Whatever our perspective on the world, we cannot help wondering whether globalization and the end of the Cold War has not brought us greater insecurity, rather than the increased security promised. The processes of internationalization unleashed by the contemporary intensification of globalization have undermined the once-dominant national security model. However, writers working within the globalization paradigm have not in the main been concerned to map out the new global (in)security dilemmas. Generalized theories of “global risk” (Beck 1999) and wishful aspirations for a “global civil society” (Kaldor 2003) are not sufficient. This chapter thus seeks to develop a fruitful encounter between the globalization paradigm and the new (and old) forms of security and insecurity now becoming manifest across the world. We start by examining the diverse ways in which globalization has redefined

the nature of security. Security threats are now increasingly global-from global warming to global hunger to global terrorism-and thus the national or statist security paradigm is inadequate. We expand on this theme in the next section dealing with the simultaneous “widening” of security (to take on non-military threats) and its “deepening” (to go further than the nationstate into society).

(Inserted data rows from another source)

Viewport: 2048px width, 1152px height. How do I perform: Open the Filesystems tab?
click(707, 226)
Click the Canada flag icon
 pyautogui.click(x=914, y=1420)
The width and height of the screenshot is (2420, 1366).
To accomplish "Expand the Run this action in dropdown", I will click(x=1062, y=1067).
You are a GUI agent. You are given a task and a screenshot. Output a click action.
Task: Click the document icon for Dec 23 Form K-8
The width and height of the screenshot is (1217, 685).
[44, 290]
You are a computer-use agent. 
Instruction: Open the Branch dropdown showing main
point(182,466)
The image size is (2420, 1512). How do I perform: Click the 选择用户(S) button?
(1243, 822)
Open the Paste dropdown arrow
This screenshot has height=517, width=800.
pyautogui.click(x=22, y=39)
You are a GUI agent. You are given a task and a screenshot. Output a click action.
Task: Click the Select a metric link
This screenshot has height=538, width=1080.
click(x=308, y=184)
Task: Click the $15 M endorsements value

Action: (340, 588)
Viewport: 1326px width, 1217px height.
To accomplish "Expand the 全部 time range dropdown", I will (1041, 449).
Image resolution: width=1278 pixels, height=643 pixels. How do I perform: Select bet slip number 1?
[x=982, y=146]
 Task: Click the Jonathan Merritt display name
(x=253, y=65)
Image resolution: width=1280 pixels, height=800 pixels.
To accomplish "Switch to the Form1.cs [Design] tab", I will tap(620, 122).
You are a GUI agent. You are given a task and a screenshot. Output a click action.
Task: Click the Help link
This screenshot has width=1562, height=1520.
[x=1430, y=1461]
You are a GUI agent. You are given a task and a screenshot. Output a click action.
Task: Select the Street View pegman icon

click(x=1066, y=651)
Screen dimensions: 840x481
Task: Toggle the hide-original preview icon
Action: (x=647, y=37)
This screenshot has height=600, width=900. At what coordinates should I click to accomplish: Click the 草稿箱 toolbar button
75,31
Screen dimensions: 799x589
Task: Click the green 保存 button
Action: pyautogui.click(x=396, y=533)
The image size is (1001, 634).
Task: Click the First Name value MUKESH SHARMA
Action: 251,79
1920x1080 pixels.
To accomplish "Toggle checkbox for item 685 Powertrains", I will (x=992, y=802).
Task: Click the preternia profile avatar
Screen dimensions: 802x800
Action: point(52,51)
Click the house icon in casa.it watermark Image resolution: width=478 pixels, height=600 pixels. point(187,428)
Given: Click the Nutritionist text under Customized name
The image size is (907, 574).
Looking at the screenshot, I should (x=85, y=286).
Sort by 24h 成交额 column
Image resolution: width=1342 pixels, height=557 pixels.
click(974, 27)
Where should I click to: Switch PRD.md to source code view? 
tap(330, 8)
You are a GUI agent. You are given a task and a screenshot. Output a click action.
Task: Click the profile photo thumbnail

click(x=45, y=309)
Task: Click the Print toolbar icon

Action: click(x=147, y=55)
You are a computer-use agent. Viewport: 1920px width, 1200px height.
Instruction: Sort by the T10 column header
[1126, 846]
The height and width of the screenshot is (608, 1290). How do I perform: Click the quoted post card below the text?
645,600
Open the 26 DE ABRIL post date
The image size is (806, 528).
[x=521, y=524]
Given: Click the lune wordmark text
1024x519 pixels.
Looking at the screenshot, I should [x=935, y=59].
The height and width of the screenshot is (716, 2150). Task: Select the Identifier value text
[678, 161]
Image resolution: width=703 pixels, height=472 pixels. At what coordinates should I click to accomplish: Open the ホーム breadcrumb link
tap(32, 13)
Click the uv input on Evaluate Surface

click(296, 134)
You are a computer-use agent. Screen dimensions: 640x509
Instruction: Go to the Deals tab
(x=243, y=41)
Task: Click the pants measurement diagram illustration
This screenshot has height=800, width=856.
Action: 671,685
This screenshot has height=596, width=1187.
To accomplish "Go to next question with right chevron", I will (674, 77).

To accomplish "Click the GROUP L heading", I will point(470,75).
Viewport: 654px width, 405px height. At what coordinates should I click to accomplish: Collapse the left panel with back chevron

This leads us to a sustained review of the new “human security” paradigm seen by its supporters as the replacement for the national security paradigm and by its detractors as vague and unable to be operationalized. Turning to more recent dramatic events in world affairs we consider the notion that we are entering a new era of “permanent war” or “permanent security.” What was once a regime of exception now seems to be the new norm. Finally, we turn to the broader picture of globalization with its winners and losers and ask whether a “global civil society” can be constructed to take us beyond the current state of seemingly limitless insecurity as the dominant human condition.